* [DIRECTION]
Arrange the lines of the listing as a Markdown table with the columns Row and Line, starting at the line that contains "Where should I click to: Click" and running through the end of the listing, both included. Number each row, skip blank lines, and leave out the pictures.

══ INFORMATION PROVIDED

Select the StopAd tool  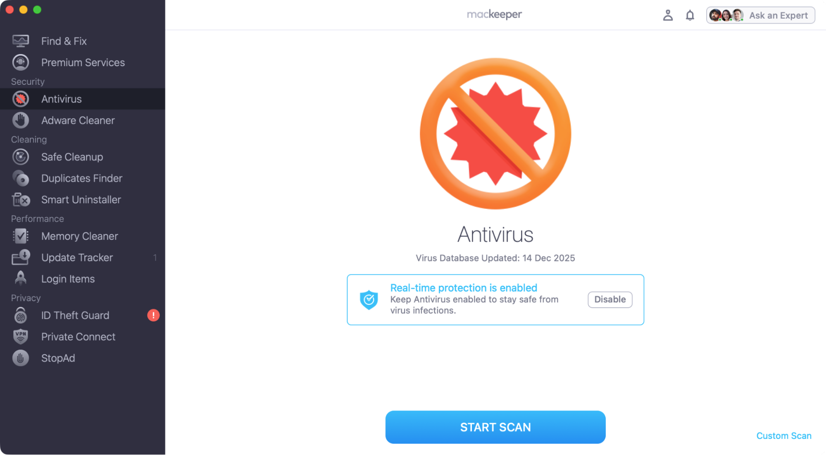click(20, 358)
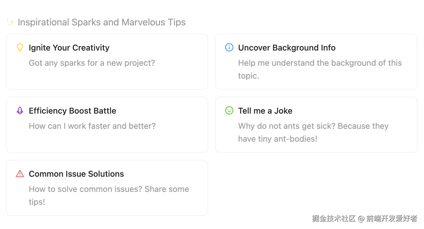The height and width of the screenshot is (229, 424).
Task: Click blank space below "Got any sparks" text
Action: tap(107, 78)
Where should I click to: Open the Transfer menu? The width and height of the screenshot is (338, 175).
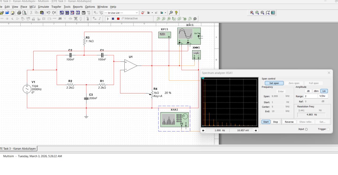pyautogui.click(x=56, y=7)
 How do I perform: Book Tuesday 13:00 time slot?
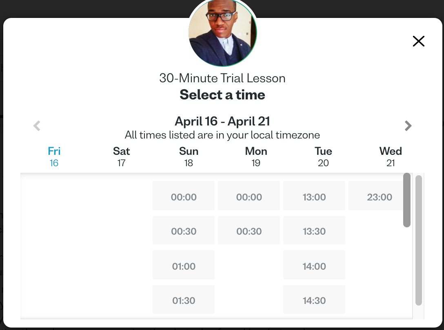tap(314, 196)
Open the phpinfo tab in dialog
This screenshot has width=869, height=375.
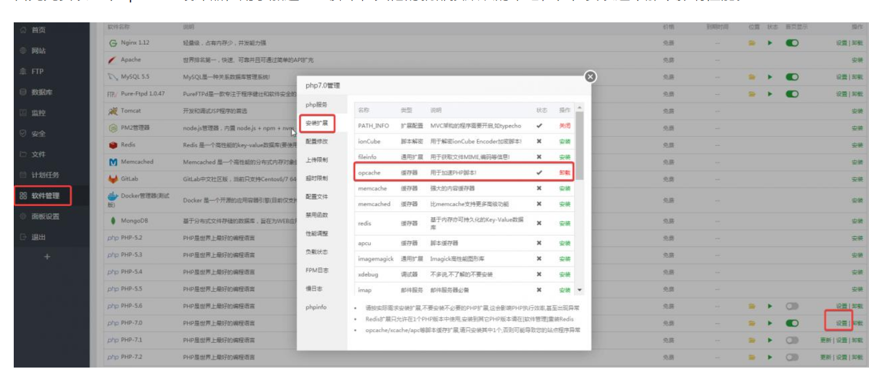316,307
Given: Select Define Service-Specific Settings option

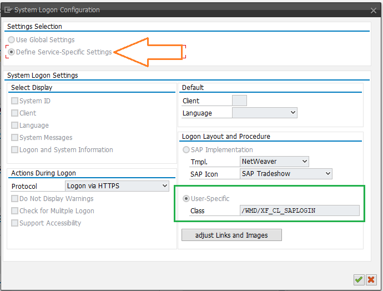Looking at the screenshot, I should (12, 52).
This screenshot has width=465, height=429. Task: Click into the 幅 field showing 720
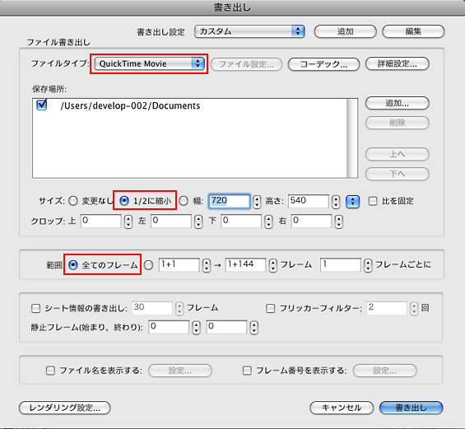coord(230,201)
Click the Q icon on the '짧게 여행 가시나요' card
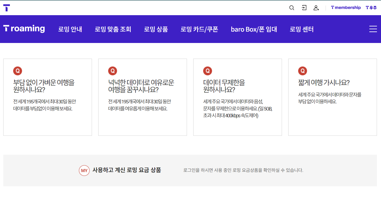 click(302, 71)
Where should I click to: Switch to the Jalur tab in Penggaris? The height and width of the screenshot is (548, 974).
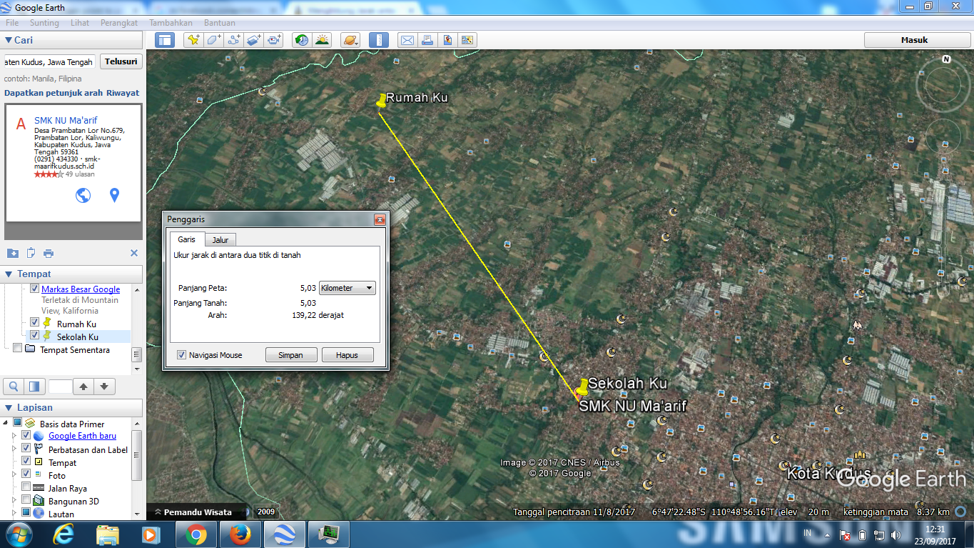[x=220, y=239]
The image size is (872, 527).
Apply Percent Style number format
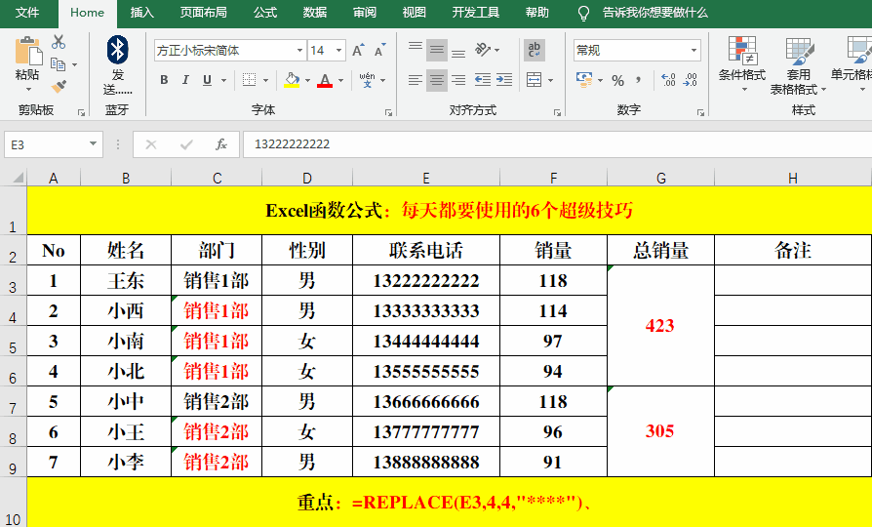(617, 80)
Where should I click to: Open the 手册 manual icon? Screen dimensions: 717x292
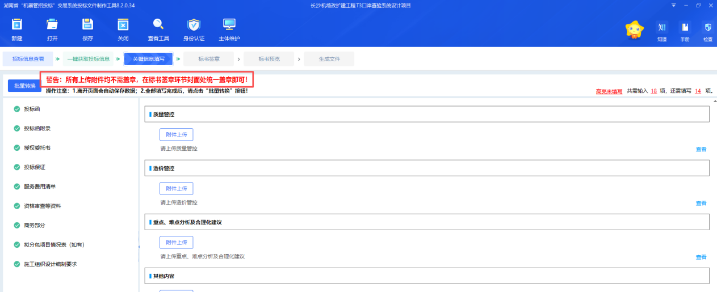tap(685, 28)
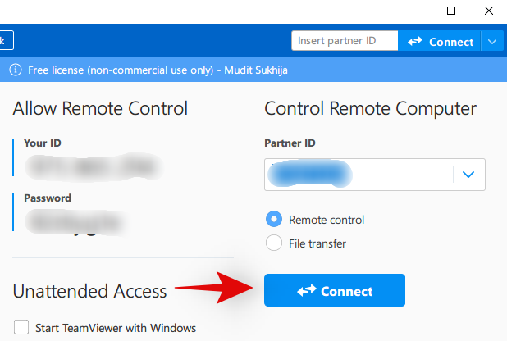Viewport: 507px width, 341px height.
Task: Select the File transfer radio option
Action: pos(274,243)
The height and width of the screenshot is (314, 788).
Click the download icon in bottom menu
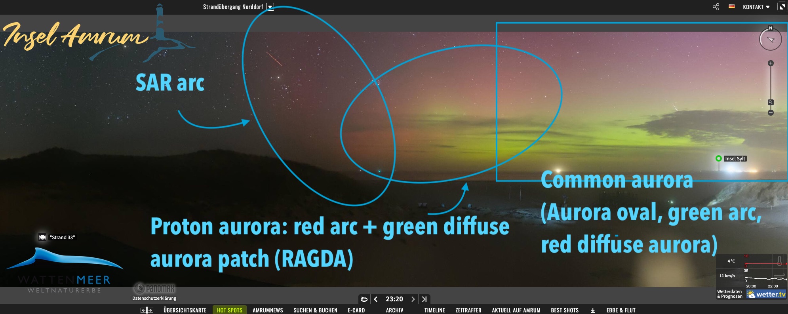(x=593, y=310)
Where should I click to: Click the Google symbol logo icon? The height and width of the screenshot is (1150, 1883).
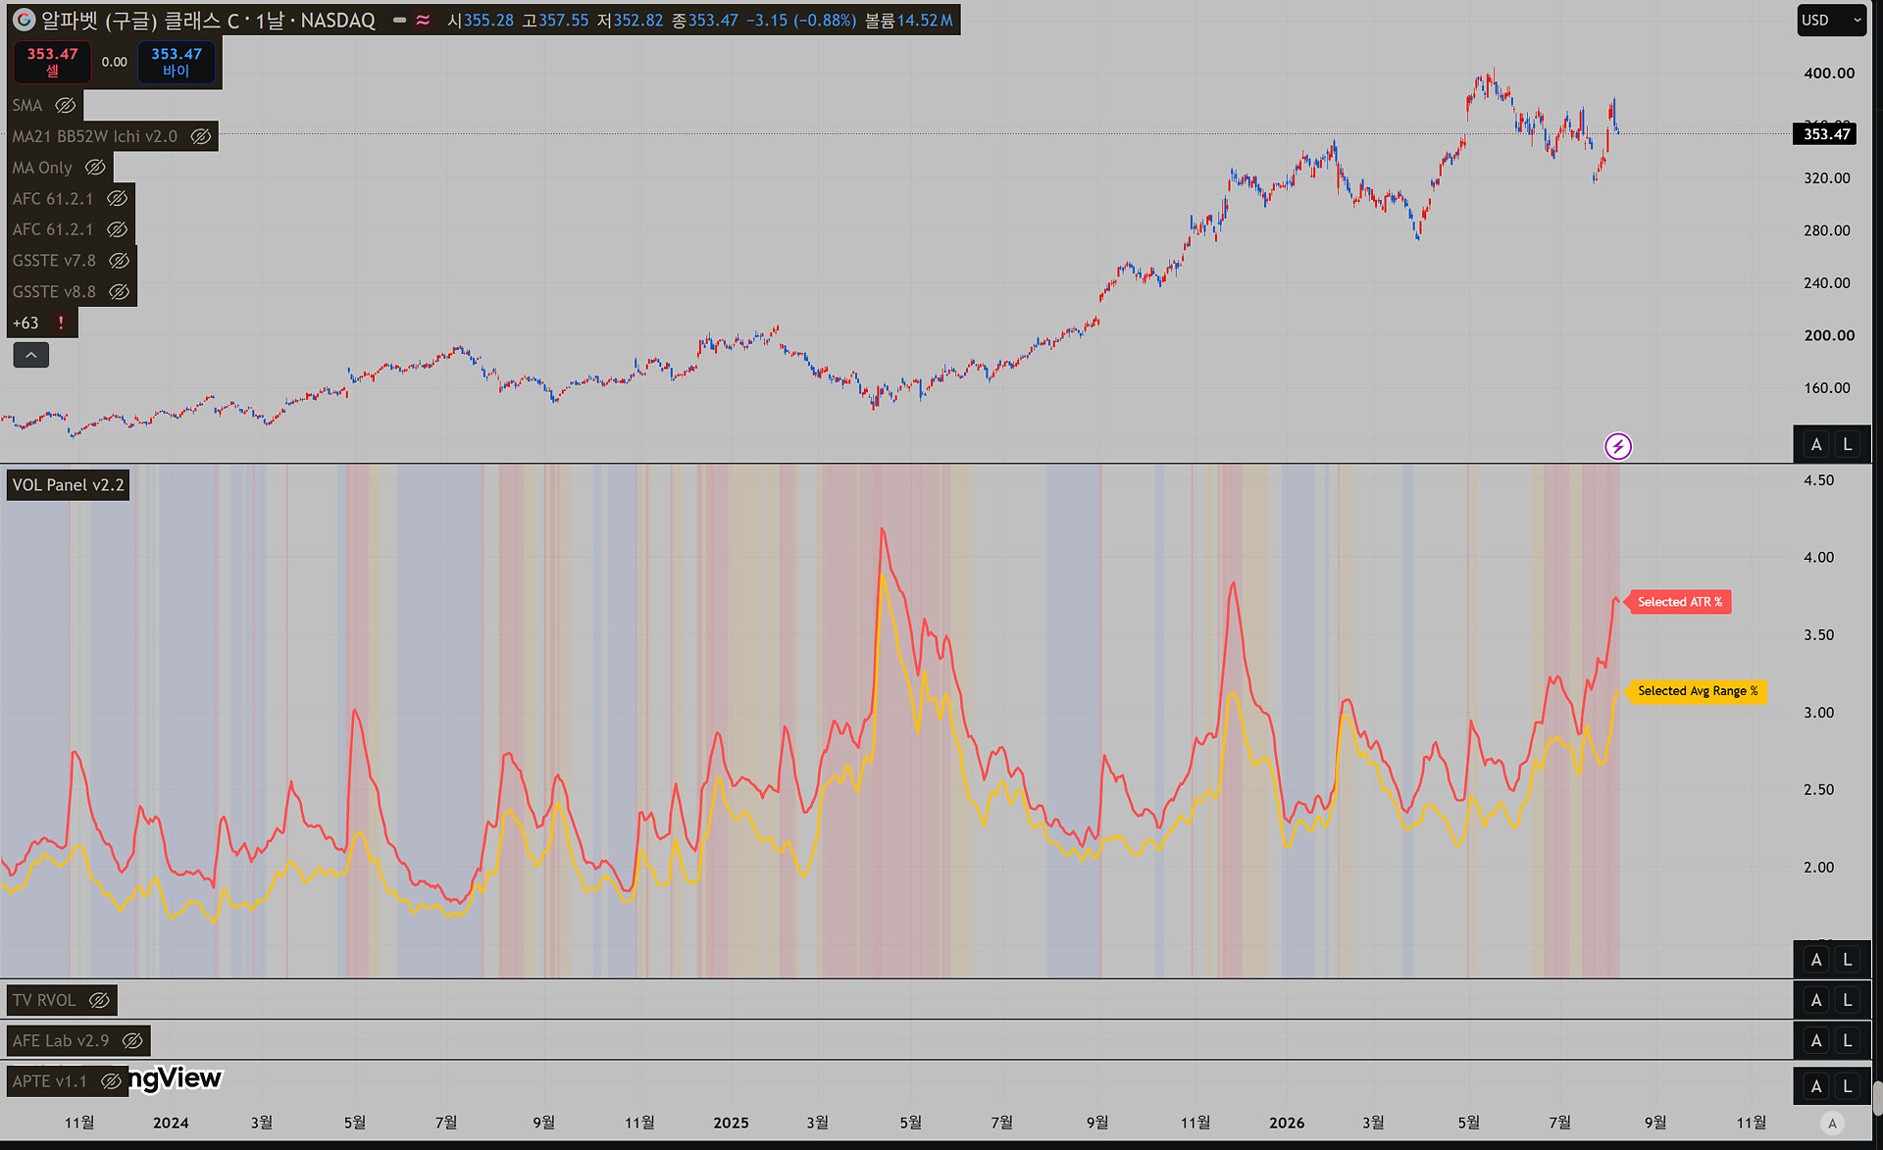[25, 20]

════

* [EXERCISE ANSWER]
| Row | Line |
|---|---|
| 1 | Where should I click to: Click the Google symbol logo icon? The height and width of the screenshot is (1150, 1883). |
| 2 | [25, 20] |